> Given task a
Copy out the listing from its first line through the line that contains "[button] (713, 41)", with both ends included, and keep each line unchanged.

> Source document

:::::

Yeah. And like I said, I love you. I love the example that you gave of your friend and Austin, you know, that, at some point where it’s easy at times to get down a theological rabbit trail that does have significance to it, but really won’t have significance in the conversations that we’re most concerned about, and that we’re wanting to have with people who have been dealing with, you know, homosexual desire, same sex attraction, and they’re wondering, Does God hate me? And does do all the Christians? Exactly. You know, if you’re, if you’re at that point, when you start trying to be, you know, super precise in your conversations, and in your words, you’re probably, as you said, shutting the conversation down before it can ever get started. Yeah. If if you’re overly worried about those kinds of, of issues.

 

Lou Philips  52:17

Yeah. And sorry, one thing I didn’t say, which is actually pretty important in this conversation, both terms actually come with baggage. And I don’t think Christians think that they think gay comes with baggage because it’s like, well, what do you mean by that? Are you talking about like, living out that lifestyle, which I think is very problematically What does lifestyle mean? It’s I’m heterosexual, what’s my lifestyle? You know, so it’s just a weird way of describing it. But same sex attraction, I mean, that that comes from the ex gay movement. And regardless of where you’re at on that one, I think there’s there’s, there’s, there’s legitimacy to say a lot of harm was done there. This concept, not everything. I know that there are some people that are indebted to that movement and say it actually helped them. But there’s a lot of people walking around with scars on that, because they were essentially told like, man, if you really loves Jesus, I mean, he’ll change this and no one

 

Mark Turman  53:03

that really likes to have enough faith just

 

Lou Philips  53:04

about Yeah, and so there’s, there’s actually some baggage for people there. So both terms do not come like, Oh, this is this is a Christian term, same sex attraction. It’s not necessarily a Christian term, it was actually it can be used that way, but just have the grace for people to know that, like, both terms can be problematic on both sides. And so just make sure you know, what somebody’s referring to that way, because especially the LGBTQ plus, like, they see same sex tracking, like, gosh, ex gay, they think something’s fundamentally broken with me, I want nothing to do with whatever they’re about to say like, that’s that is the response to this. So it’s like, Ah, is that helpful? Because that’s actually not what you’re trying to communicate. And you got to remember, men communication is not what said, it’s what’s heard, right? And want to make sure people are hearing us otherwise, don’t ever hear the gospel. So for me, and again, you get this because apologetic I’m all about evangelism. I want people to know, Jesus. So whatever I get to do, it’s like, okay, without actually folding on my conviction, and I just I don’t find that to be a conviction. For me. It’s not a conviction point of like, whether they use the term that way, right? No, but again, I get the complexity, I understand. I really do understand why for some people, like no, this is problematic. So let’s just peel it back a little bit. Let’s, let’s take our time.

:::::

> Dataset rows
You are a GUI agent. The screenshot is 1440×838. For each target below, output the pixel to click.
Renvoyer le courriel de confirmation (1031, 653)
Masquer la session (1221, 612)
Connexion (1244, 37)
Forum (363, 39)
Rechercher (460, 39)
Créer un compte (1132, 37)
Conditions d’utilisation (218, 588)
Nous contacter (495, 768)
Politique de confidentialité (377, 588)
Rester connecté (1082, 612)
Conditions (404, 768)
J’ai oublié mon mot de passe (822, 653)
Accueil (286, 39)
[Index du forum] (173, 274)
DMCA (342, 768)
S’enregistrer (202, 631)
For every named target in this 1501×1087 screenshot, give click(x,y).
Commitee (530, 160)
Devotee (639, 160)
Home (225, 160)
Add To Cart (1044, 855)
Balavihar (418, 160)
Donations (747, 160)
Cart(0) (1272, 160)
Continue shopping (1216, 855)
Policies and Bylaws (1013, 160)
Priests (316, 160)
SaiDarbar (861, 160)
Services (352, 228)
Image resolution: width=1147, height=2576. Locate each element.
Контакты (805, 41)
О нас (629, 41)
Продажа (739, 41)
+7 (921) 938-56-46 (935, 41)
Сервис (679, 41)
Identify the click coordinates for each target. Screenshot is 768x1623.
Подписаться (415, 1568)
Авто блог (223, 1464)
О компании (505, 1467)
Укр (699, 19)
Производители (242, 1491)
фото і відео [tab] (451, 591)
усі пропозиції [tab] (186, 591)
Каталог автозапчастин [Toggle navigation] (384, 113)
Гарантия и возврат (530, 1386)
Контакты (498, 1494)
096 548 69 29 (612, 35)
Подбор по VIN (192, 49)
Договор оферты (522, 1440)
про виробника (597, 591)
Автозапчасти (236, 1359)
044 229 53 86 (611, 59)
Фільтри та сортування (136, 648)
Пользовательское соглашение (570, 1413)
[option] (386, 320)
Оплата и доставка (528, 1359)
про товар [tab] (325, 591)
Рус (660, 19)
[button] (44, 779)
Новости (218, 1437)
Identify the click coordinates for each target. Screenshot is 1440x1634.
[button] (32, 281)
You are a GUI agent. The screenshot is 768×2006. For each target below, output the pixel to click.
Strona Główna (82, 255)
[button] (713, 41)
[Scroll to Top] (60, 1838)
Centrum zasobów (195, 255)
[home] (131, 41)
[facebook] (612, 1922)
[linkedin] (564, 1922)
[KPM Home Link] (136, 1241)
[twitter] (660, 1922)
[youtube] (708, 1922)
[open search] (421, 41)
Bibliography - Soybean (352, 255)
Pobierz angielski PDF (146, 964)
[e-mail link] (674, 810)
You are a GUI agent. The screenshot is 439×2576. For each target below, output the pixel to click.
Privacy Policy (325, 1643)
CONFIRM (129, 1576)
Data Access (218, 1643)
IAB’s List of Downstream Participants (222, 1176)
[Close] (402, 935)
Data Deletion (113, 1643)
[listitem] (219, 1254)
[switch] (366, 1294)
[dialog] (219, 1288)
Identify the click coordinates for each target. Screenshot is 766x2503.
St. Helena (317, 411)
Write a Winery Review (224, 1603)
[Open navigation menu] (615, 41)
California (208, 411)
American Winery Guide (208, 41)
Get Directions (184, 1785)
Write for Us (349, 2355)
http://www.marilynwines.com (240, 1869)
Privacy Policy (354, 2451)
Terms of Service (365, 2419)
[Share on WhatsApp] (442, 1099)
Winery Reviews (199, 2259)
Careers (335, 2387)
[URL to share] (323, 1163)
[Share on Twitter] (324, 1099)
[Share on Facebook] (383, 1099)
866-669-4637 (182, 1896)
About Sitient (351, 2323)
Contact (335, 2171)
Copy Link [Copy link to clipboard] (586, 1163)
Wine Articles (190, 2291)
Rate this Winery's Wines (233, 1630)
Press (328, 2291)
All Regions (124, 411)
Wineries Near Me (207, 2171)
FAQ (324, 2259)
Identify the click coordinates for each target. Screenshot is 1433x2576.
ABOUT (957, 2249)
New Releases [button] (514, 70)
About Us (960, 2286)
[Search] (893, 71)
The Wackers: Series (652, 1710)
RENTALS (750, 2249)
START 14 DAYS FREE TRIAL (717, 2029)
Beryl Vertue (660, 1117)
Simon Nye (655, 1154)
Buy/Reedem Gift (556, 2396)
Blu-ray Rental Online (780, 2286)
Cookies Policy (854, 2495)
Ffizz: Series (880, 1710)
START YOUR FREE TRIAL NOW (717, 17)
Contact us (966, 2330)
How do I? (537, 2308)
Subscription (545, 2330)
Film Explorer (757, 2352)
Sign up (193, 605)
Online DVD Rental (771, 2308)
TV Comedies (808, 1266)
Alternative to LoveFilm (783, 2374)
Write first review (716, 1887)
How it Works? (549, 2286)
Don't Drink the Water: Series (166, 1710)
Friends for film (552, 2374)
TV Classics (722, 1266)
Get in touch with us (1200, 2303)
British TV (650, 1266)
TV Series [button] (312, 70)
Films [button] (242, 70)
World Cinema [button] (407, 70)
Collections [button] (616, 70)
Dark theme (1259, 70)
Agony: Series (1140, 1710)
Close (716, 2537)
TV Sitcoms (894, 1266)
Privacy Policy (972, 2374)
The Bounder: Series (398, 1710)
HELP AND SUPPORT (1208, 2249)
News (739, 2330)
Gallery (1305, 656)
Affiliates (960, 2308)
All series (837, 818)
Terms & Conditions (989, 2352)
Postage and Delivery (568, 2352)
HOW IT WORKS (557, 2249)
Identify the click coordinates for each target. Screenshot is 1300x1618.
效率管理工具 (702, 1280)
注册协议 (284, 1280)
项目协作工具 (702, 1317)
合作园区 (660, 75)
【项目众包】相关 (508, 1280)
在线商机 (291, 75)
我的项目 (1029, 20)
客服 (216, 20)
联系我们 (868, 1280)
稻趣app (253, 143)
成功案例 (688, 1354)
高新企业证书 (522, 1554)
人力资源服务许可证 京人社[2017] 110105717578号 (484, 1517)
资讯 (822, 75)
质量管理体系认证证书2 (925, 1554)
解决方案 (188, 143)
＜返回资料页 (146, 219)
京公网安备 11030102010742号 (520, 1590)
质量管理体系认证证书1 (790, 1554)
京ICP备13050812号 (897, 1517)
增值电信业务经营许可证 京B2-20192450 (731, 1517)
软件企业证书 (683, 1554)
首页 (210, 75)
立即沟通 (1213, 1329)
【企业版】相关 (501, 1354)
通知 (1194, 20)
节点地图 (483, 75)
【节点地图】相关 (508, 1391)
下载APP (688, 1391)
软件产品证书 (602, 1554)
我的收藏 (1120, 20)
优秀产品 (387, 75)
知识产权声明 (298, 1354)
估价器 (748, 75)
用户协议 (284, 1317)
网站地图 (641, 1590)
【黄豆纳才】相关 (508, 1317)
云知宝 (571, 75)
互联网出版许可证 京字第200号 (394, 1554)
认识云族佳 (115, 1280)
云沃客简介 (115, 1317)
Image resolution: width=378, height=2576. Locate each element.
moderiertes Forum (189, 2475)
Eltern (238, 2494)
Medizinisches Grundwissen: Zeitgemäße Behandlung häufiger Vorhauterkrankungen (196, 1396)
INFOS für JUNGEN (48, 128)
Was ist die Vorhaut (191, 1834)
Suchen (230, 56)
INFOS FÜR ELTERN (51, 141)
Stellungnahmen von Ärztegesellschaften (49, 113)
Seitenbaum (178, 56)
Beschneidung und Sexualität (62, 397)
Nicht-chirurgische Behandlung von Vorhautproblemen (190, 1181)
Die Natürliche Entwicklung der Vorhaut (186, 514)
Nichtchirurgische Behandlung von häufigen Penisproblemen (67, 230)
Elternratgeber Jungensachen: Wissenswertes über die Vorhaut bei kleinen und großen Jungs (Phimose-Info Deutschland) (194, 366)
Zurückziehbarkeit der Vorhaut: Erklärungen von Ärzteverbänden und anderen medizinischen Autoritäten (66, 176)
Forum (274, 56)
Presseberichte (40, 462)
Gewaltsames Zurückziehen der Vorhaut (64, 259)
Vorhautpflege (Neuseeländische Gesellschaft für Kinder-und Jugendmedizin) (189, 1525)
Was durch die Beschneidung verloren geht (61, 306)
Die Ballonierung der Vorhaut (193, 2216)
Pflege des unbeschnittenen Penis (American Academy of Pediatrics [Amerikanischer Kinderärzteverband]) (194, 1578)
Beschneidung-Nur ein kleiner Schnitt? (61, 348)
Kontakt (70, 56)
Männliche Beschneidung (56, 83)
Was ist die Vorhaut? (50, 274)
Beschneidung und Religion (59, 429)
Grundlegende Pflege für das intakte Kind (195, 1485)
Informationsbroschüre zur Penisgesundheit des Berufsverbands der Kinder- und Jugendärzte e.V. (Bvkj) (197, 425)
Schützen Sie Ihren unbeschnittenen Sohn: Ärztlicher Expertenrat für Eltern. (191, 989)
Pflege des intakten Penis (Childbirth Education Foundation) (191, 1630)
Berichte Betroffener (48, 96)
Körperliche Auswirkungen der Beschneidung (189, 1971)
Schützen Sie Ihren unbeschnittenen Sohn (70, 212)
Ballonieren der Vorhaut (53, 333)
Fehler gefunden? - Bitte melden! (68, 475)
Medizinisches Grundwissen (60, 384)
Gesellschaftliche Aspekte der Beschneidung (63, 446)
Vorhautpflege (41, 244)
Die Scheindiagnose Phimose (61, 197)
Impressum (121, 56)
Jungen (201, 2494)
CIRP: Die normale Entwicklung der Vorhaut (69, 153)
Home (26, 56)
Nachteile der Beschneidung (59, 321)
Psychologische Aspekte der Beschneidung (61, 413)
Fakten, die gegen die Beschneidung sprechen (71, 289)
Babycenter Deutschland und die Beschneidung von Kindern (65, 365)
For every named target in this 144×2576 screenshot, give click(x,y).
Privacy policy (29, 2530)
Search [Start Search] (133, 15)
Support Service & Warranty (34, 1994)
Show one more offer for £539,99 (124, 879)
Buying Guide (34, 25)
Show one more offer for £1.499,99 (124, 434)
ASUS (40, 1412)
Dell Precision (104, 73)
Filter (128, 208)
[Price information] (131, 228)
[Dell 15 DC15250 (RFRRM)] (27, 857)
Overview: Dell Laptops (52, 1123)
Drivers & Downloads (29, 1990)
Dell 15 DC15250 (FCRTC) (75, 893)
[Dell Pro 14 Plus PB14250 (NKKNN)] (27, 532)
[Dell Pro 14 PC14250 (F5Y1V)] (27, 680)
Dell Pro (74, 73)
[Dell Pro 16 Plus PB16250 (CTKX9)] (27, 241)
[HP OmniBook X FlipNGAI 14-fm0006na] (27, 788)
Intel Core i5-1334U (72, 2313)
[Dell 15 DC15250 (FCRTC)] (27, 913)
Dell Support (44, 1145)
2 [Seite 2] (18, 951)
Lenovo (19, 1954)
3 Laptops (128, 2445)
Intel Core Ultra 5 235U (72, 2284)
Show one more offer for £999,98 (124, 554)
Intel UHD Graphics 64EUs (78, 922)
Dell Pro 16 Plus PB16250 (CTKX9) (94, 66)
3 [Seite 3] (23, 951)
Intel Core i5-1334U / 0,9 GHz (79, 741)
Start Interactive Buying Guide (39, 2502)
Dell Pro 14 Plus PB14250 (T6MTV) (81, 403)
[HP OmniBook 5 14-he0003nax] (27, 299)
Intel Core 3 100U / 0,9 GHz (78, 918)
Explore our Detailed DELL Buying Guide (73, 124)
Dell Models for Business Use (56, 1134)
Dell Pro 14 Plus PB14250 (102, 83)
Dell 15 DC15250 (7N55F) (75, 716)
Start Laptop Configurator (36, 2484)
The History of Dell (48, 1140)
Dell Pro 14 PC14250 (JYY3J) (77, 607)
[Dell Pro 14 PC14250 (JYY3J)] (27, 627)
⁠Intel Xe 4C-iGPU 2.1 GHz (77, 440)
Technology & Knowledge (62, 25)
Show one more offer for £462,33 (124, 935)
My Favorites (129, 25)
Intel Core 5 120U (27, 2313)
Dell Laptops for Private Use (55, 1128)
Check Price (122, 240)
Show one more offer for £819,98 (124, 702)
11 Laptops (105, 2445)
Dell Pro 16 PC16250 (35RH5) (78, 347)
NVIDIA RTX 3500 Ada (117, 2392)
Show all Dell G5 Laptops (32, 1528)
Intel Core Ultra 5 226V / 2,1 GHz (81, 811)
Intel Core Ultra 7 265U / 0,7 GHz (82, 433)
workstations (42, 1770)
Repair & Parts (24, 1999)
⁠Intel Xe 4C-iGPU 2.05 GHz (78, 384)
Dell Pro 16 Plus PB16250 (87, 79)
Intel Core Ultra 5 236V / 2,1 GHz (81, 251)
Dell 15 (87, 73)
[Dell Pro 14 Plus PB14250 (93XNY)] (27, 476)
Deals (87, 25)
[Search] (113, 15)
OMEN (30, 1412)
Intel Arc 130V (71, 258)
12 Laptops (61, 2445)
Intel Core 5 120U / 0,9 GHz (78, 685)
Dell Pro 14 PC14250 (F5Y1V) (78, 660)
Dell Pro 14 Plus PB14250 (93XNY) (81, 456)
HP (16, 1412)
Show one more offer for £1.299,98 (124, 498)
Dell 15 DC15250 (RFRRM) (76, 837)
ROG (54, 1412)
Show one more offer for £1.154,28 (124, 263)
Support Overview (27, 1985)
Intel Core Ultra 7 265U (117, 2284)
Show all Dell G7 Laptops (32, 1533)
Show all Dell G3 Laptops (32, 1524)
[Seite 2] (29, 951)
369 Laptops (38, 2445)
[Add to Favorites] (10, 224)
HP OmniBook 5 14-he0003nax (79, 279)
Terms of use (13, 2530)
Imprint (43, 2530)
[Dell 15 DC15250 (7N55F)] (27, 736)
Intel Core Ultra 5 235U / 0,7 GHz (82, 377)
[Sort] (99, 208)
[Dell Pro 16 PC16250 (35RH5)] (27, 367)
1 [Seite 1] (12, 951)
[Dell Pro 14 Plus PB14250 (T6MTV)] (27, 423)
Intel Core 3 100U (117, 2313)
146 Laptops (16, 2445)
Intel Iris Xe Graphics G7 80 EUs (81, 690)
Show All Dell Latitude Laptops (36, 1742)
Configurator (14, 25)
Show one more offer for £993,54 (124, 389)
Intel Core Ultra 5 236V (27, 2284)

:::::

> Given task b
List every timestamp that appears next to a speaker's name in the transcript.

> Final answer a
You are a GUI agent. The screenshot is 1440×838. For each target below, output the pixel to click.
Renvoyer le courriel de confirmation (1031, 653)
Masquer la session (1221, 612)
Connexion (1244, 37)
Forum (363, 39)
Rechercher (460, 39)
Créer un compte (1132, 37)
Conditions d’utilisation (218, 588)
Nous contacter (495, 768)
Politique de confidentialité (377, 588)
Rester connecté (1082, 612)
Conditions (404, 768)
J’ai oublié mon mot de passe (822, 653)
Accueil (286, 39)
[Index du forum] (173, 274)
DMCA (342, 768)
S’enregistrer (202, 631)
For every named target in this 1501×1087 screenshot, give click(x,y).
Commitee (530, 160)
Devotee (639, 160)
Home (225, 160)
Add To Cart (1044, 855)
Balavihar (418, 160)
Donations (747, 160)
Cart(0) (1272, 160)
Continue shopping (1216, 855)
Policies and Bylaws (1013, 160)
Priests (316, 160)
SaiDarbar (861, 160)
Services (352, 228)
Image resolution: width=1147, height=2576. Locate each element.
Контакты (805, 41)
О нас (629, 41)
Продажа (739, 41)
+7 (921) 938-56-46 (935, 41)
Сервис (679, 41)
Identify the click coordinates for each target. Screenshot is 768x1623.
Подписаться (415, 1568)
Авто блог (223, 1464)
О компании (505, 1467)
Укр (699, 19)
Производители (242, 1491)
фото і відео [tab] (451, 591)
усі пропозиції [tab] (186, 591)
Каталог автозапчастин [Toggle navigation] (384, 113)
Гарантия и возврат (530, 1386)
Контакты (498, 1494)
096 548 69 29 (612, 35)
Подбор по VIN (192, 49)
Договор оферты (522, 1440)
про виробника (597, 591)
Автозапчасти (236, 1359)
044 229 53 86 (611, 59)
Фільтри та сортування (136, 648)
Пользовательское соглашение (570, 1413)
[option] (386, 320)
Оплата и доставка (528, 1359)
про товар [tab] (325, 591)
Рус (660, 19)
[button] (44, 779)
Новости (218, 1437)
Identify the click coordinates for each target. Screenshot is 1440x1634.
[button] (32, 281)
You are a GUI agent. The screenshot is 768×2006. For each target below, output the pixel to click.
Strona Główna (82, 255)
[button] (713, 41)

> Final answer b
52:17, 53:03, 53:04